Campus police pull videotape during erotica celebration

FLORIDA — The appeal continues in the case of a University of South Florida student who showed an lesbian instructional sex video in public.

Amy Andre from the New College at the University of South Florida has been granted a preliminary injunction against the university after campus police confiscated a instructional sex video she had shown in public.

The injunction stops the university from punishing Andre until the case is settled. The university is appealing the injunction and has until Sept. 30 to file a brief for the appeal.

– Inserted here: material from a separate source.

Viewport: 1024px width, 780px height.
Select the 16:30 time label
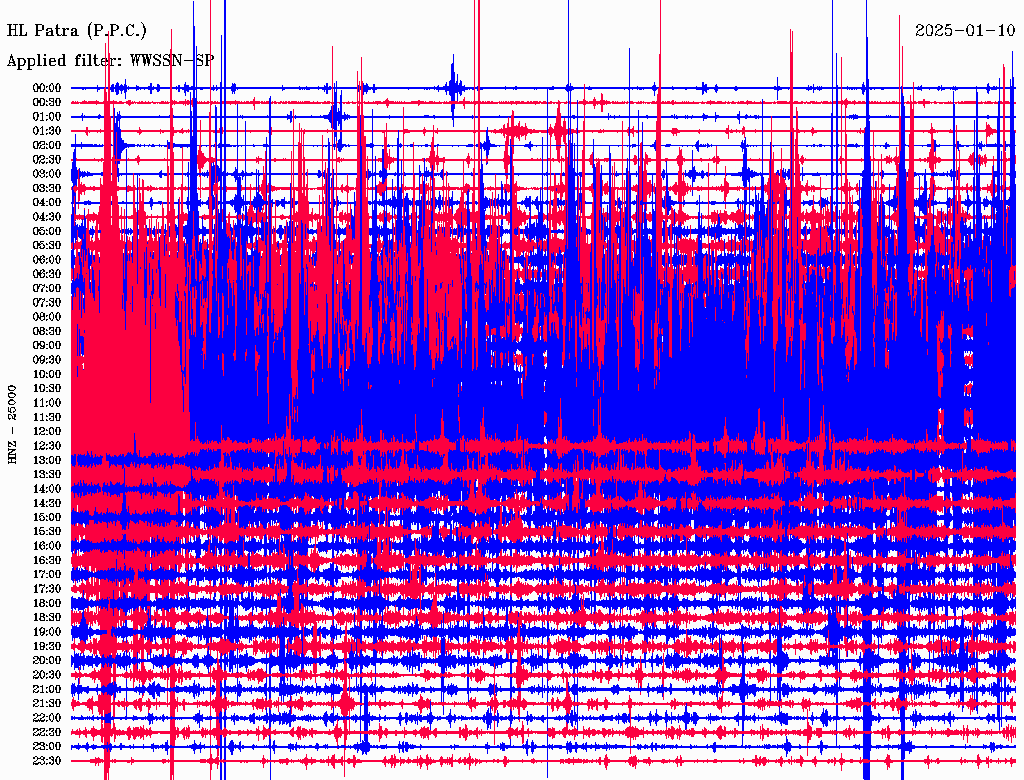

Andre had the video taken away last fall while she was projecting it on the side of a dormitory building as part of a school-sponsored event to celebrate a student erotica publication.

The Florida American Civil Liberties Union quickly jumped to the defense of Andre. Florida ACLU attorney for the case Andrew Kayton said the campus police who confiscated “Annie Sprinkle’s Sluts and Goddesses Video Workshop” violated Andre’s First Amendment rights.

University spokesman Todd Simmons said this was not a case of her First Amendment rights being violated.

“We strongly support First Amendment rights,” Simmons said. “Where the university did draw the line is the showing of a movie that is explicit in nature.

“The question we have to ask is whether it’s appropriate for people under the age of 18,” he added.

Kayton said at this particular university, however, the activities in which Andre participated and the video she displayed are not unusual.

“The context is everything,” Kayton said. “[The university] historically has had an alternative lifestyle. What happened is not just out of the ordinary, but comparatively tame.”

The video, Kayton said, was “basically an instructional video on lesbian sex,” produced by performance artist and “sexpert” Annie Sprinkle. Sprinkle is a former prostitute and porn actress and has produced sex programs for HBO.

“It’s racy stuff, but it’s perfectly legitimate,” Kayton said about the video.

A federal district court in Florida apparently agreed, and the university will not be allowed to proceed with disciplinary hearings against Andre.

Judge Elizabeth Kovachevich wrote in Andre v. Castor (M.D.Fla. 1997) that disciplinary action by the school based on obscenity “would constitute an ongoing constitutional violation.”

Andre’s lawsuit against university officials has been stalled until the federal court of appeals decides whether she has the right to sue the state employees involved.